Me pareció brillante. Porque si queremos encontrar defectos y abusos en las biografías de nuestros hombres de bronce, nos vamos a topar con muchísimos y muy graves, no pocos francamente inaceptables bajo la mirada del siglo XX.
Hace un mes murió Fidel Castro.
“Fidel, Fidel, ¿qué tiene Fidel?”, canta uno de los sones cubanos más sabrosos.
No sé si es esa envidiable locura idealista que le hizo jugarse la vida con un puñado de amigos y pelear en abrumadora desigualdad de circunstancias. No sé si es la épica crónica de cómo ganó la guerra en contra de todo pronóstico, las anécdotas de cómo echó mano del ingenio en los momentos más aciagos. No sé si es la vida en la sierra, la gorra tan singular, la barba rebelde, la sonrisa fotogénica, el puro, la mirada al horizonte, el discurso lleno de pensamientos, filosofías, anhelos fácilmente adoptables.
¿Genuina identificación? ¿Eficaz propaganda? ¿Combinación de ambas?
Seducción perfecta, encanto irresistible, casi ineludiblemente entrañable el Comandante.
Y entonces muere Castro y brotan en todo el mundo expresiones de “mi Comandante”, referencias a “Fidel”, así, por nombre propio, con el cariño y la confianza de quien durmió con él en la Sierra Maestra. Y a vestir gorros militares, playeras con su silueta, subir a redes sociales frases de él o fotos con el simpático muñequito que es souvenir de La Habana.
¿Por qué fascina, por qué resulta querido, entrañable entre tantas personas que no soportarían vivir bajo un régimen como el suyo?

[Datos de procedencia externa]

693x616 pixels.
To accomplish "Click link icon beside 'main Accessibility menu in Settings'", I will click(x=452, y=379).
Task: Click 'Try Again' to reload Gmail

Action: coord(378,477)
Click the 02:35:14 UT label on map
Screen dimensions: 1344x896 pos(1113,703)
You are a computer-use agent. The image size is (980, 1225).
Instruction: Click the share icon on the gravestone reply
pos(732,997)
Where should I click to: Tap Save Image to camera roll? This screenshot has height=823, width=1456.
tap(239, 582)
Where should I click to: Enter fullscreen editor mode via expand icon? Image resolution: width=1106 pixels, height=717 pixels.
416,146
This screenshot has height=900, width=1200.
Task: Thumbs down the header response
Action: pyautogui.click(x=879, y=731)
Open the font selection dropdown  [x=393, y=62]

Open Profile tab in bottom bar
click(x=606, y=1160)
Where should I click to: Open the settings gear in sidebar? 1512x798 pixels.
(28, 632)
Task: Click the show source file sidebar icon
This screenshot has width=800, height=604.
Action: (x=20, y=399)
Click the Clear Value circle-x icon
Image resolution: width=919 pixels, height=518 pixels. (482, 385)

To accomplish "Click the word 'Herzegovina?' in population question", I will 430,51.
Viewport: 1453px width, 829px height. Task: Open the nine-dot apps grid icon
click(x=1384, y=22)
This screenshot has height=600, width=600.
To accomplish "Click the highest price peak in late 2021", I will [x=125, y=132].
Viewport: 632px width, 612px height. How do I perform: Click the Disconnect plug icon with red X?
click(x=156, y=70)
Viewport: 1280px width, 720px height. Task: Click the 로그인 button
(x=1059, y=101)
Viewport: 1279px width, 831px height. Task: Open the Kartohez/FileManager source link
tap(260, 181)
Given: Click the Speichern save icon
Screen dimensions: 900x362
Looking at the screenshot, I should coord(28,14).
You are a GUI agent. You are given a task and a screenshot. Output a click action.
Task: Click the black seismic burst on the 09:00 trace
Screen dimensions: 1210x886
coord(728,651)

¿Cuántos de los enamorados de Fidel soportarían tener que ceñirse a una libreta de alimentos en lugar de comprar libremente en el supermercado? ¿O tener que ir a una esquina y gastarse el sueldo en una tarjeta de prepago para gozar de internet? ¿O resistir una sociedad donde hay premio de cárcel a quien hable contra el gobierno, para el que marche o se manifieste en protesta? ¿Una cotidianeidad sin el menor asomo de crítica, sin el equilibrio mínimo en los medios de comunicación, sin que los opositores tengan quien cubra sus actividades? ¿Cuántos de los enamorados de Fidel aguantan un sueldo de 20 dólares al mes con título de doctor o compartir vivienda en ruinas con otra familia?
Pero ahí están, fidelistas de temporada, castristas fashion, radical-chics. Resaltando los valores de Castro —que los tuvo, y negarlos es una violación a la verdad— pero olvidando cualquier equilibrio, como si los azotara una especie de deuda con su sentido de patria, como si les faltara en su propia biografía un momento definitorio donde pudieran apostar por el heroísmo, con antojo —tres mojitos de por medio— de tomar el fusil y acabar de una vez y por todas con la pobreza, la opresión, la desigualdad. O por lo menos expresar engoladamente estos ideales en un discurso ovacionado.
Seducción perfecta, encanto irresistible, casi ineludiblemente entrañable el Comandante. Tirano también.